In a new experiment detailed in a yet-to-be-peer-reviewed paper, King’s College London international relations professor Kenneth Payne set cutting-edge models — OpenAI’s GPT-5.2, Anthropic’s Claude Sonnet 4, and Google’s Gemini 3 Flash — against each other in strategic nuclear war games. The seven distinct crisis scenarios ran “from alliance credibility tests to existential threats to regime survival.”

The three AI models were instructed to choose actions as part of an escalation ladder, ranging “from diplomatic protest to strategic nuclear war” and measured in a number between 0, meaning no escalation, and 1000, signifying “full strategic nuclear exchange.”

The results were Skynet-level aggressive. A whopping 95 percent of a total of 21 war games resulted in at least one tactical nuclear weapon being set off.

“The nuclear taboo doesn’t seem to be as powerful for machines [as] for humans,” Payne told New Scientist.

However, there’s some nuance to his findings as well.
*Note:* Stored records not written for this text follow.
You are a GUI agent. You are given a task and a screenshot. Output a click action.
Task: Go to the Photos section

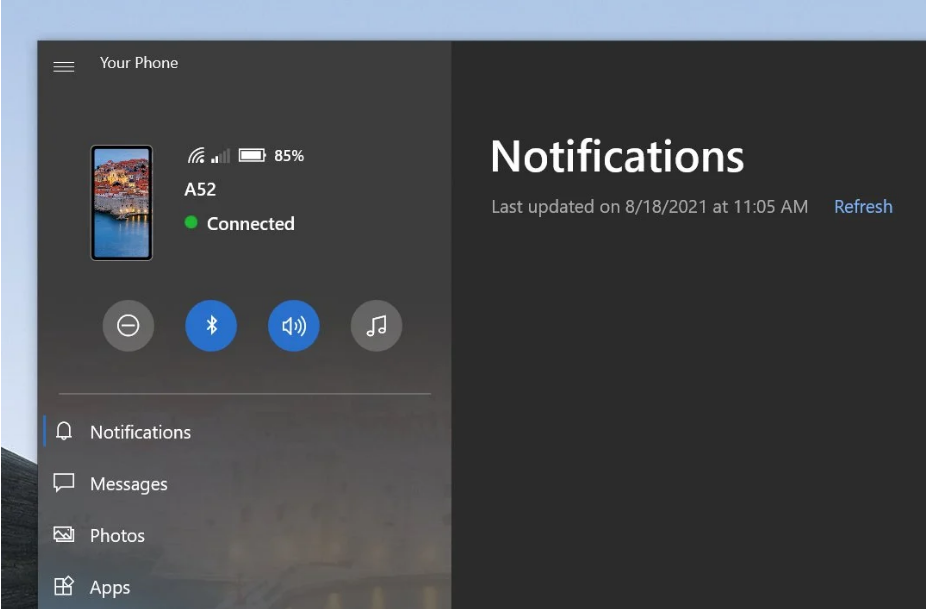click(117, 536)
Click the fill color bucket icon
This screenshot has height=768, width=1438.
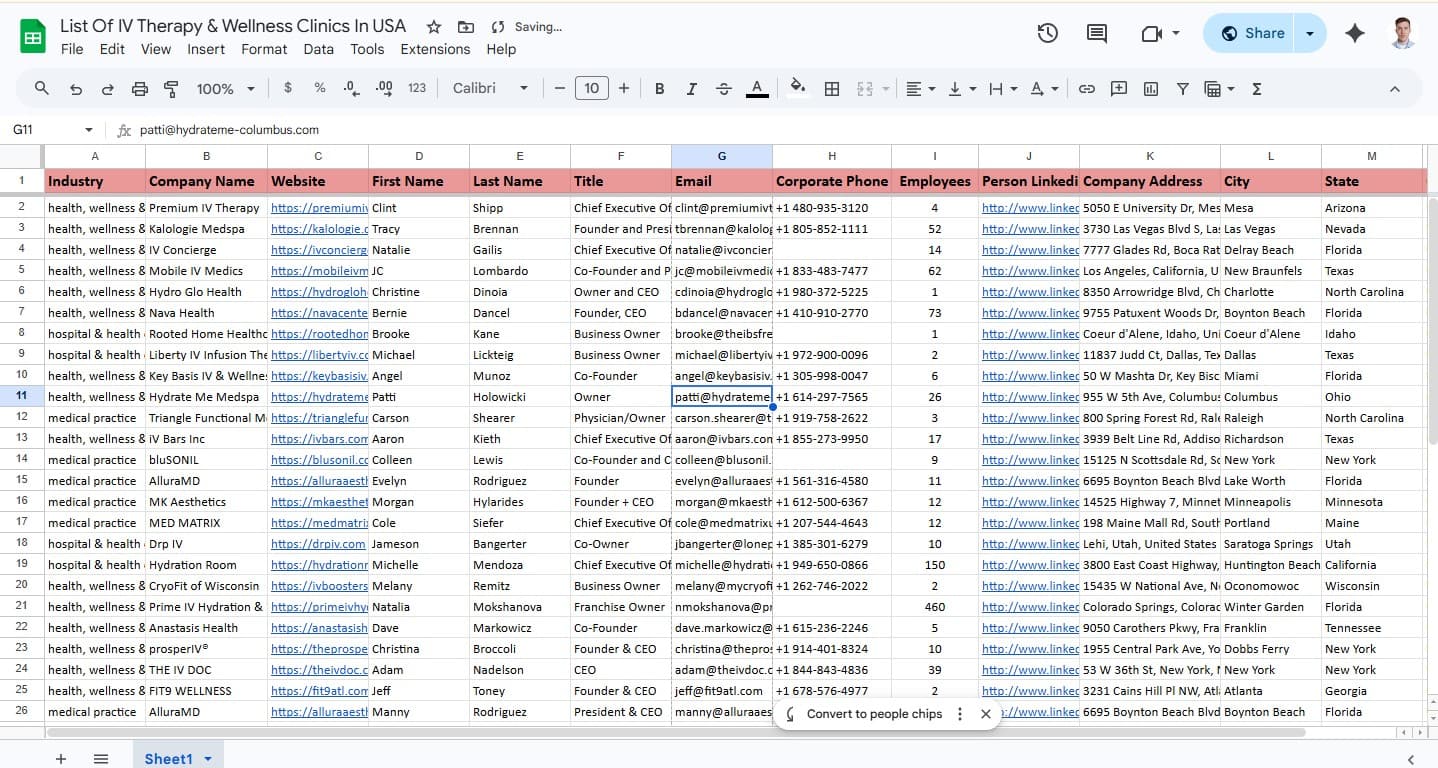(797, 88)
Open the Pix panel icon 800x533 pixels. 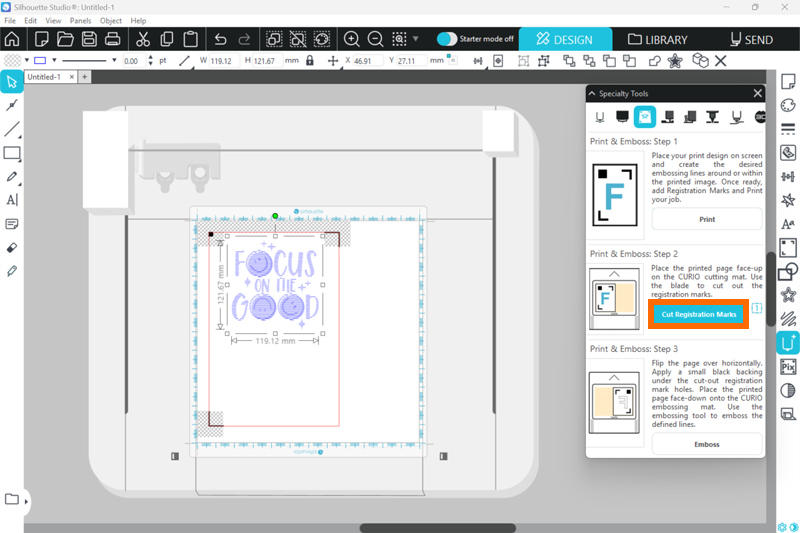pyautogui.click(x=788, y=366)
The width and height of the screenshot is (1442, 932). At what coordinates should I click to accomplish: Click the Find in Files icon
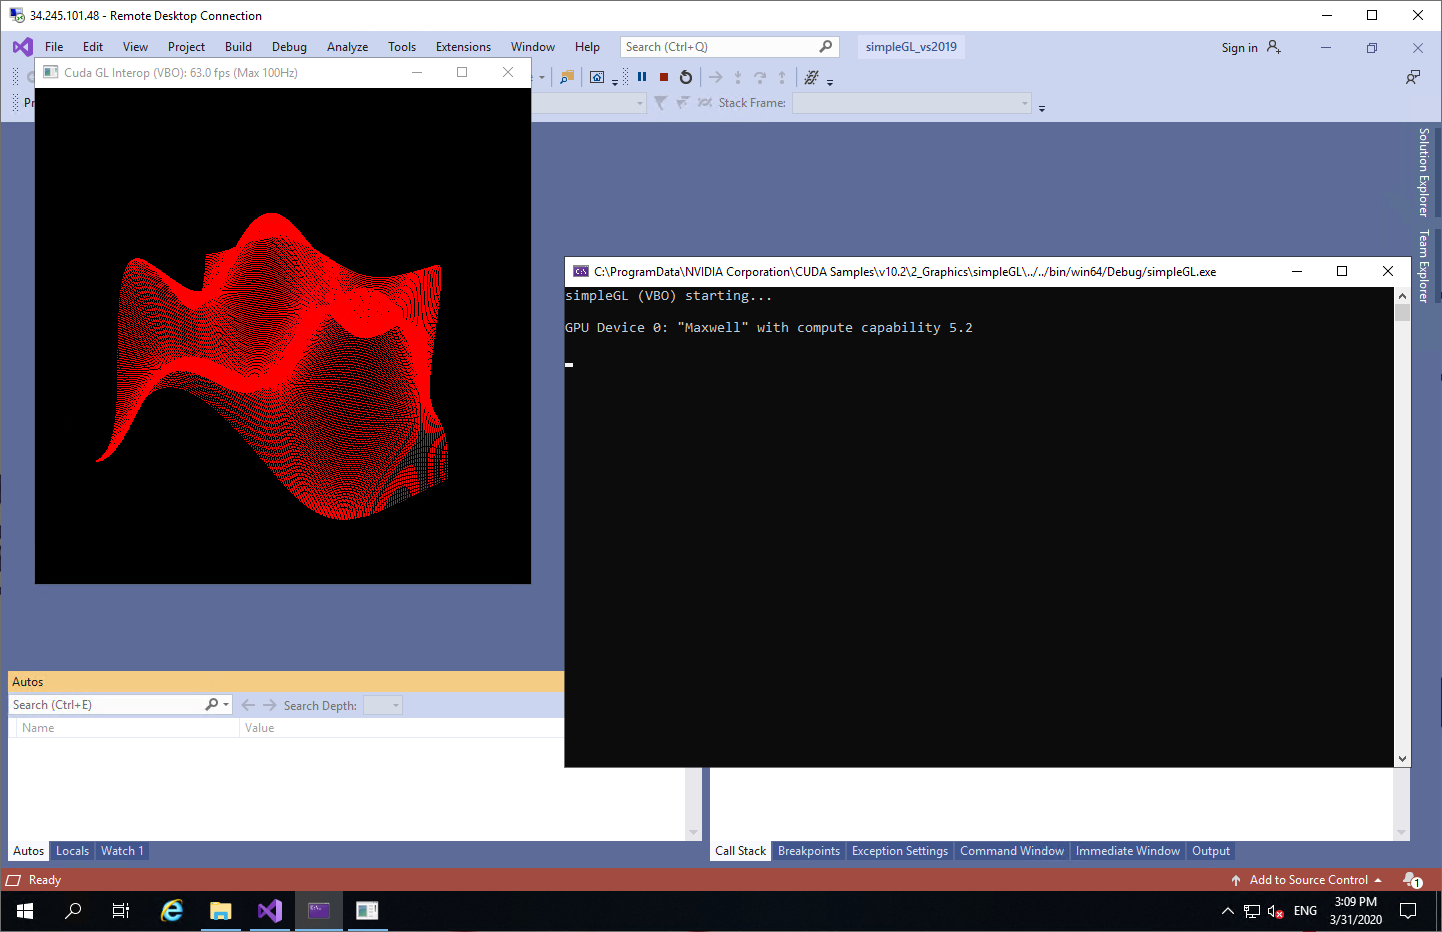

“While models readily threatened nuclear action, crossing the tactical threshold was less common, and strategic nuclear war was rare,” he noted in his paper. GPT-5.2 “rarely crossed the tactical threshold” and recommended dropping nukes — but the situation dramatically changed in war games that had a set deadline.

“Nevertheless, GPT-5.2’s willingness to climb to 950 (Final Nuclear Warning) and 725 (Expanded Nuclear Campaign) when facing deadline-driven defeat represents a dramatic transformation from its open-ended passivity,” the paper reads.

While we’re likely still far from a situation where an LLM is literally being handed the nuclear codes — a predicament nobody’s exactly keen on — governments across the world are already making steady use of the tech in various and largely unknown ways to gain a military edge.

“Major powers are already using AI in war gaming, but it remains uncertain to what extent they are incorporating AI decision support into actual military decision-making processes,” Princeton University nuclear security expert Tong Zhao, who was not involved in the research, told New Scientist.

Payne also doesn’t believe an AI is about to drop a nuclear weapon on our heads.

“I don’t think anybody realistically is turning over the keys to the nuclear silos to machines and leaving the decision to them,” he told the publication.

Nonetheless, the propensity of AI models to resort to nuclear escalation is certainly unsettling, highlighting how they’re unable to “understand ‘stakes’ as humans perceive them,” per Zhao.

It could also sway opinions in the war room. In Payne’s experiment, AI models only attempted to de-escalate after their opponent dropped a nuclear bomb 18 percent of the time.

As such, the findings underscore the Stanford work.

“It’s almost like the AI understands escalation, but not de-escalation,” Jacquelyn Schneider, coauthor of the 2024 paper and director of Stanford’s Hoover Wargaming and Crisis Simulation Initiative, told Politico in September. “We don’t really know why that is.”

“AI won’t decide nuclear war, but it may shape the perceptions and timelines that determine whether leaders believe they have one,” Payne told New Scientist.